Marcello Pigliacelli rende onore alla memoria di Antonio Manganelli

“Un uomo dal valore chiaro e forte, che ha lasciato un segno in coloro che lo hanno conosciuto”, queste le parole che il presidente della Camera di Commercio di Frosinone, Marcello Pigliacelli, ha voluto dedicare alla memoria del capo della Polizia.

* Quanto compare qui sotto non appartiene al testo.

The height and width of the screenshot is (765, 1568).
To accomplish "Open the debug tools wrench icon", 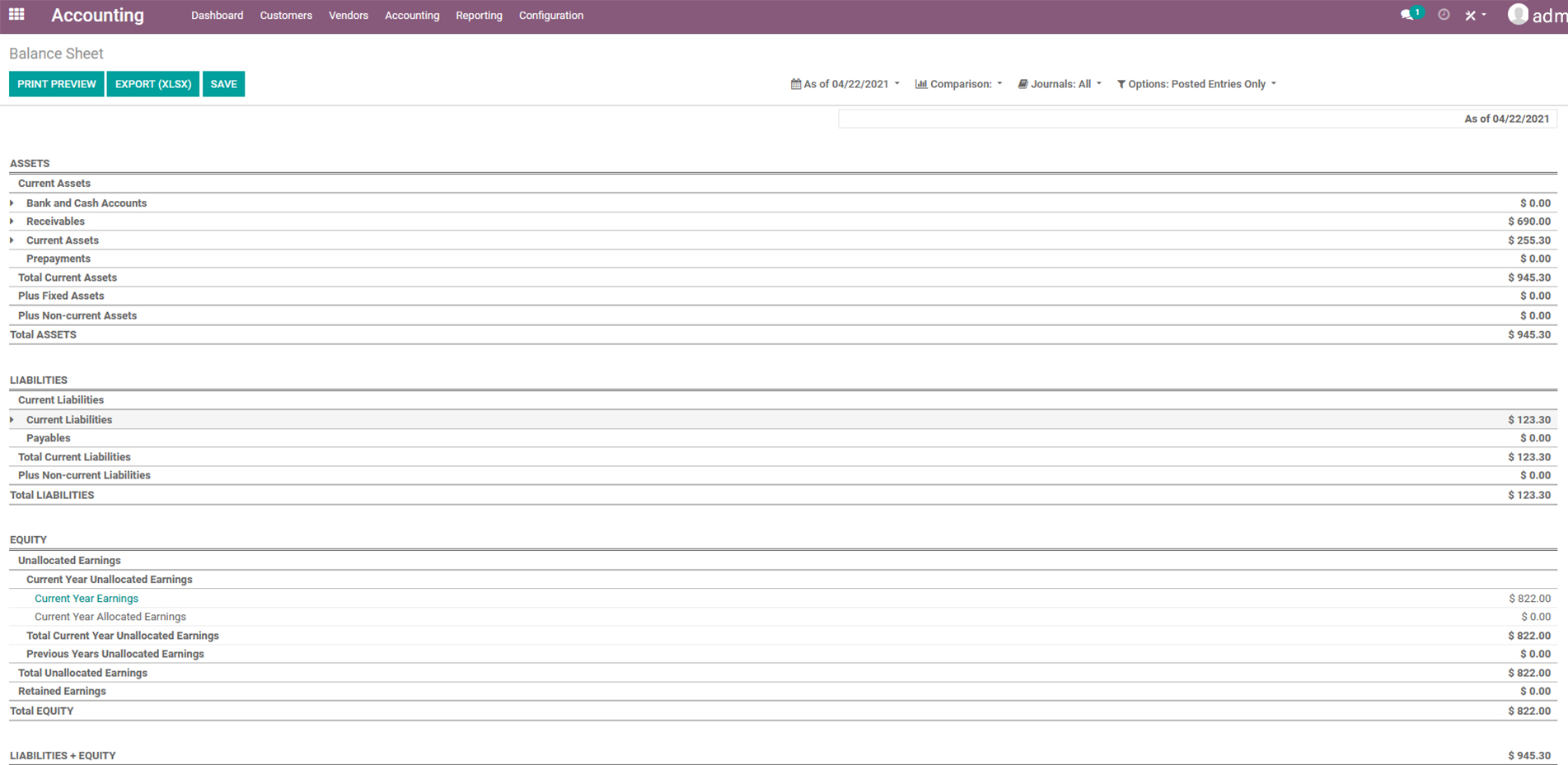I will [1471, 15].
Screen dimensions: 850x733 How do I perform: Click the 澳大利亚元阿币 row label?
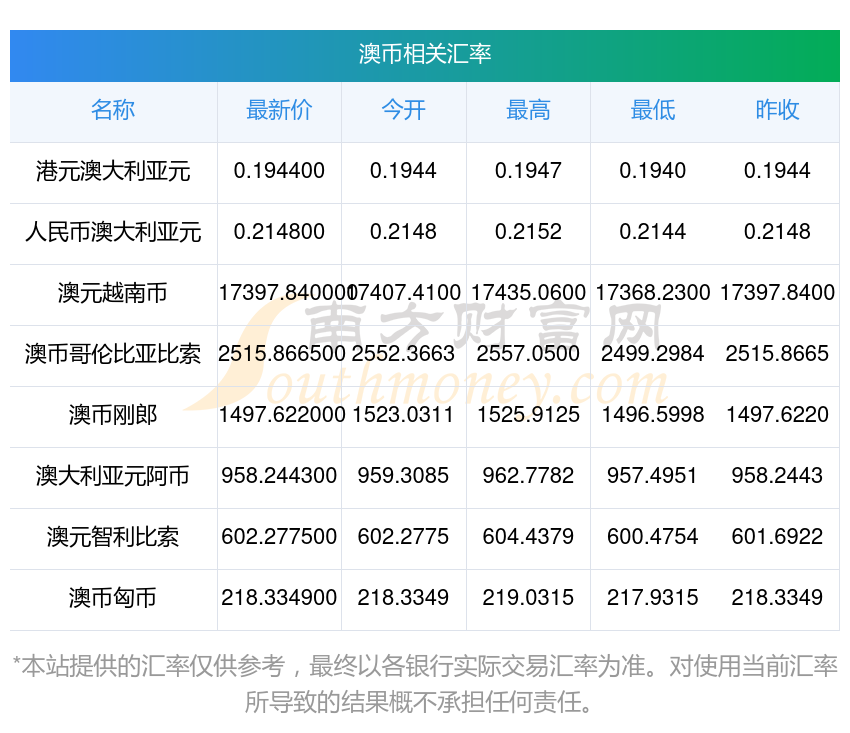(113, 476)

Manganelli è morto questa mattina per l’aggravamento delle sue condizioni di salute già precarie da tempo. Era nato ad Avellino 62 anni fa, era al vertice del Dipartimento di pubblica sicurezza dal 25 giugno 2007. Come capo della Polizia aveva preso il posto di Gianni De Gennaro, di cui era stato il vice. Negli anni Ottanta, quando prestava servizio al Nucleo Anticrimine della Polizia, ha collaborato a lungo con Giovanni Falcone e Paolo Borsellino. E’ deceduto nel reparto di rianimazione dell’ospedale San Giovanni di Roma, dove era ricoverato da oltre tre settimane. Il 24 febbraio il capo della Polizia era stato operato d’urgenza per l’asportazione di un edema cerebrale. I funerali di Stato dovrebbero tenersi venerdì o sabato, a Santa Maria degli Angeli, a Roma.

“Un uomo delle istituzioni – prosegue il presidente Pigliacelli – che anni fa ho avuto la fortuna di conoscere. Una persona fiera e coerente nella sua onestà, anche nelle situazioni più difficili. Indimenticabile il carattere con il quale lo scorso anno chiese scusa a nome della Polizia italiana per i fatti della scuola Diaz di Genova. Chi conosce il valore dell’etica e ispira la sua vita alla giustizia non sa tacere dinanzi a ciò che è sbagliato. Per questo posso dire che rimpiango l’uomo delle istituzioni retto e coraggioso, colui che ha vissuto la lotta alla Mafia con i giudici Falcone e Borsellino, ma sono altrettanto addolorato per la perdita di una persona di indubbia levatura morale e profonda umanità. Il Paese oggi ha perso un grande italiano”, conclude Pigliacelli.